▶ [Verilen görev]:
Aşağıdaki antik el yazmalarıyla ilgili metinde "Gizemini Koruyan 10" ile "kadar açığa vuruyor." arasındaki bölümü, bu iki ifade de dahil, harfi harfine yazın.

▶ [Alıntı metin]:
⁂
Gizemini Koruyan 10 Antik El Yazması

Yüzlerce hatta binlerce yıl öncesine dayanan el yazmalarından antik kültür hakkında çok fazla şey öğrenmek mümkün, tabi eğer metni deşifre edebilirsek.

Genellikle, bilinmeyen bir grameri olan, miadını çoktan doldurmuş bir dilde yazılmış bu el yazmalarının içlerindeki sırrı açığa vurması için dikkatli analizler gerekiyor. Bu el yazmalarından bazıları, arkeologları ve diğer bilim insanlarını içerdikleri bilgilerle şaşkınlığa uğratırken, diğerleri anlamlarını yalnızca ilgi uyandıracak kadar açığa vuruyor.
⁂
▶ [Sağlanan veriler]:
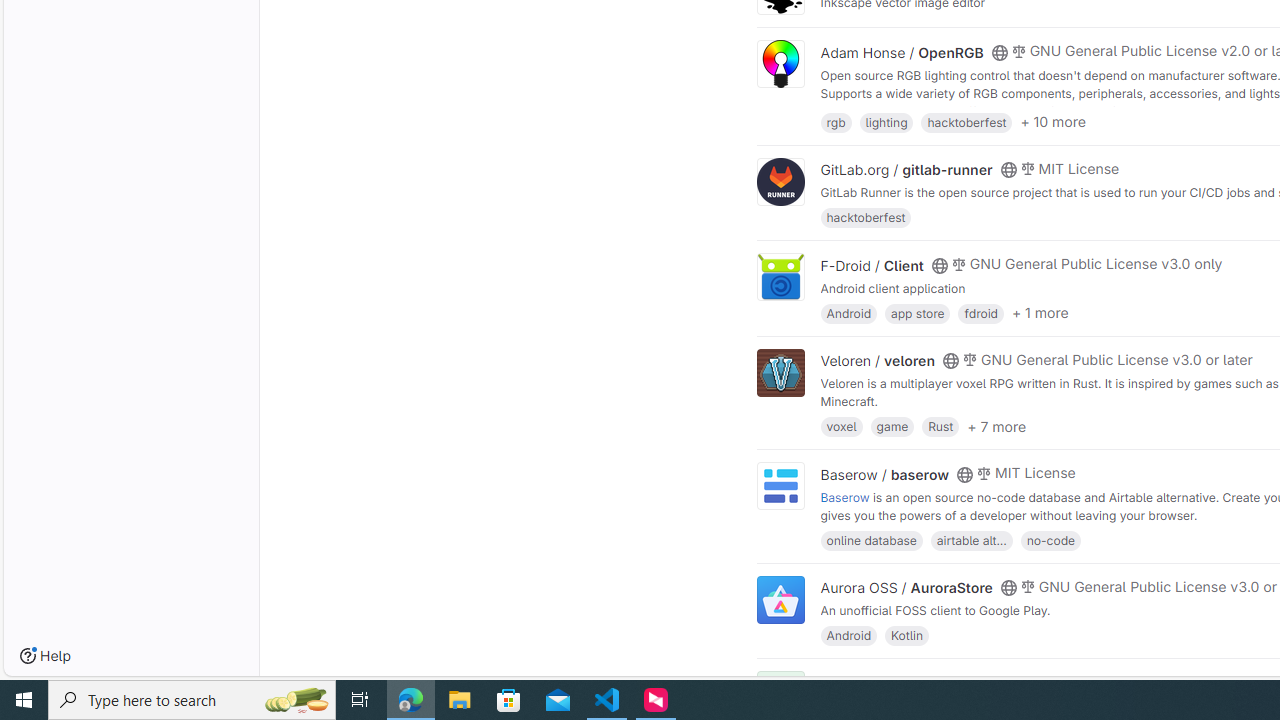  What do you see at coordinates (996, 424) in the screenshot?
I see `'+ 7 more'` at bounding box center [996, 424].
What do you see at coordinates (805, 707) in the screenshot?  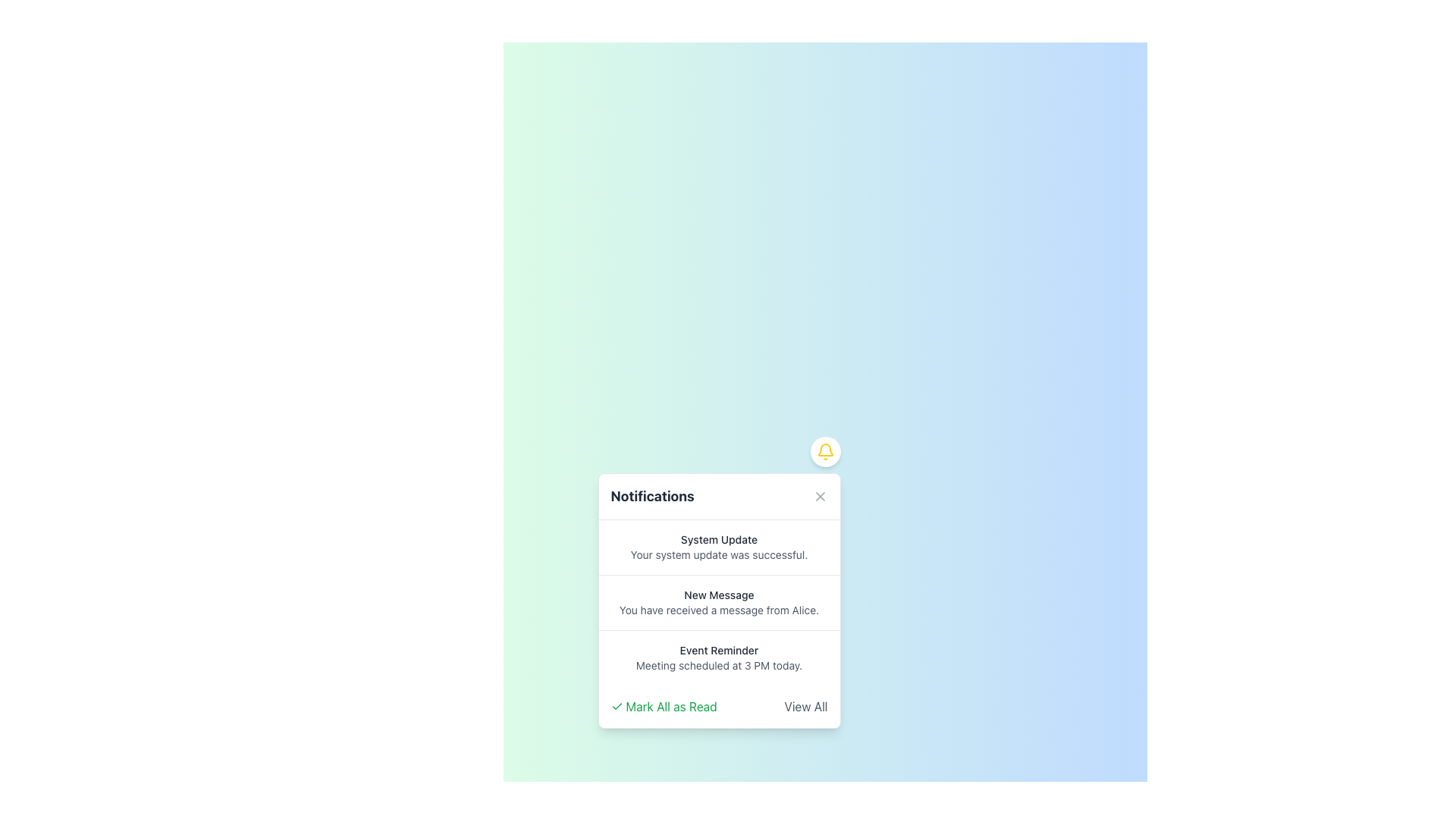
⁂
▶ [Sorunun çözümü]:
Gizemini Koruyan 10 Antik El Yazması

Yüzlerce hatta binlerce yıl öncesine dayanan el yazmalarından antik kültür hakkında çok fazla şey öğrenmek mümkün, tabi eğer metni deşifre edebilirsek.

Genellikle, bilinmeyen bir grameri olan, miadını çoktan doldurmuş bir dilde yazılmış bu el yazmalarının içlerindeki sırrı açığa vurması için dikkatli analizler gerekiyor. Bu el yazmalarından bazıları, arkeologları ve diğer bilim insanlarını içerdikleri bilgilerle şaşkınlığa uğratırken, diğerleri anlamlarını yalnızca ilgi uyandıracak kadar açığa vuruyor.